→ **Material provided**:

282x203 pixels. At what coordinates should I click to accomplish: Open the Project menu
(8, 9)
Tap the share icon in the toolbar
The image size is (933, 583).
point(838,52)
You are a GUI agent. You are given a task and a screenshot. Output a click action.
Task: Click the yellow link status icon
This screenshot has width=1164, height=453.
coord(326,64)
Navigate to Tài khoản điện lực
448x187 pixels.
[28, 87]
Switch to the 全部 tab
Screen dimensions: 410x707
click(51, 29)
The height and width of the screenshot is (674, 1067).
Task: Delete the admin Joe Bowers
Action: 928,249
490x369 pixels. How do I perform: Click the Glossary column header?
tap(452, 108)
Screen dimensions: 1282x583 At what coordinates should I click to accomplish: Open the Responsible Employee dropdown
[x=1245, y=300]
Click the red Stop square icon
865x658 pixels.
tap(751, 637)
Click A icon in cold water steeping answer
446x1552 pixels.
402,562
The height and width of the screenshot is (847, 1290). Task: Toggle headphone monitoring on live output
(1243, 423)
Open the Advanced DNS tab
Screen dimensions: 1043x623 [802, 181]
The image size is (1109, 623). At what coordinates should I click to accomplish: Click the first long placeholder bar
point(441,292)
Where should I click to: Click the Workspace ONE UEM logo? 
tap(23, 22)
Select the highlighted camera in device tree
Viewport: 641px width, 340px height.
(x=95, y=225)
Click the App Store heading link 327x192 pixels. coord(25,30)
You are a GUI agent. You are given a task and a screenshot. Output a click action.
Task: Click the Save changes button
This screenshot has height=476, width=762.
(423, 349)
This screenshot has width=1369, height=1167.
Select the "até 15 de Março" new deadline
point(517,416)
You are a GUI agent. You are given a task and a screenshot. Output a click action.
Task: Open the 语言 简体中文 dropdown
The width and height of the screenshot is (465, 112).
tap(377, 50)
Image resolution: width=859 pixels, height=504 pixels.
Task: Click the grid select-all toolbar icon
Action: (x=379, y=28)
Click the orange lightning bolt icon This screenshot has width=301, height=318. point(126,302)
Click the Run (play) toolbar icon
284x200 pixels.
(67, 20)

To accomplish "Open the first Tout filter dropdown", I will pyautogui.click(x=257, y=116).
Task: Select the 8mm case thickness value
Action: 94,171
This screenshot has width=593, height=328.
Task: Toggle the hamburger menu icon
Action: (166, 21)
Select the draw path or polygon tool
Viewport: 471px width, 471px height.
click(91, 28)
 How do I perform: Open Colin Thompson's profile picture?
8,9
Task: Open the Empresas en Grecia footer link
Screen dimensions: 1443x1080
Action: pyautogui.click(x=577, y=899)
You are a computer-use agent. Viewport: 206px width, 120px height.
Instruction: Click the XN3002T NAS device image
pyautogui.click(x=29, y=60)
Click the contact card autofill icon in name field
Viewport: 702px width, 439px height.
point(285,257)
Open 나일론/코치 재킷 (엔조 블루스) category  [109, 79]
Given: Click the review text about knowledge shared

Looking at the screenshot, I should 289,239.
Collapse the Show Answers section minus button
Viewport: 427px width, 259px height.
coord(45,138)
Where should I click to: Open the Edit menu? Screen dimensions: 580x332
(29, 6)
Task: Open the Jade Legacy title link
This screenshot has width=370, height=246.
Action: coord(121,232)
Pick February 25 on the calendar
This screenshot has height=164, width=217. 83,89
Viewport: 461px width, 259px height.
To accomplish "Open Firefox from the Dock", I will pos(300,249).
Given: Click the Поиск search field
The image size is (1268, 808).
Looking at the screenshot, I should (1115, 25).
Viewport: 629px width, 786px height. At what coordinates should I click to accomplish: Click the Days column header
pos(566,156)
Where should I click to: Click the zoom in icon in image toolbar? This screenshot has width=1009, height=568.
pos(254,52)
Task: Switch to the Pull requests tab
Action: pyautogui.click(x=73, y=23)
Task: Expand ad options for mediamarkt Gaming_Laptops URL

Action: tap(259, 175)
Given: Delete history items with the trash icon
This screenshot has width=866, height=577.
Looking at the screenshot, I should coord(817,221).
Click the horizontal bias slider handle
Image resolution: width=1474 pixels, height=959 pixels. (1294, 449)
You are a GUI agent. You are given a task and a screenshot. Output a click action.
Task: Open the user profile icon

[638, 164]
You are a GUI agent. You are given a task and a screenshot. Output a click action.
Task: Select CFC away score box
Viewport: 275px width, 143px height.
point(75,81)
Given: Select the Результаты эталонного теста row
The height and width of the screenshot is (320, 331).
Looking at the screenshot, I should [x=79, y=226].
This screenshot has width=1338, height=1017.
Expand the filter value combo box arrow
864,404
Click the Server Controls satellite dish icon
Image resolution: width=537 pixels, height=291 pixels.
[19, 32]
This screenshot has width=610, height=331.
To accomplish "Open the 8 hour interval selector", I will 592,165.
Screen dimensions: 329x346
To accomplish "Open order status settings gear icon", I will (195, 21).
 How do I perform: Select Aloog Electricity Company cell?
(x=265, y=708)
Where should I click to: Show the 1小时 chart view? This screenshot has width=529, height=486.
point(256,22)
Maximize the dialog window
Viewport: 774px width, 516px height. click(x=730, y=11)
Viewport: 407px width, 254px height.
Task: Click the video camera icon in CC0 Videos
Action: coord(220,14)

→ **To do**: Please return every line from the first one in the records above down to the line containing "Navigate to Tài khoản điện lực", including both, exactly as written and nothing more.

→ **Problem solution**:
282x203 pixels. At what coordinates should I click to accomplish: Open the Project menu
(8, 9)
Tap the share icon in the toolbar
The image size is (933, 583).
point(838,52)
You are a GUI agent. You are given a task and a screenshot. Output a click action.
Task: Click the yellow link status icon
This screenshot has width=1164, height=453.
coord(326,64)
Navigate to Tài khoản điện lực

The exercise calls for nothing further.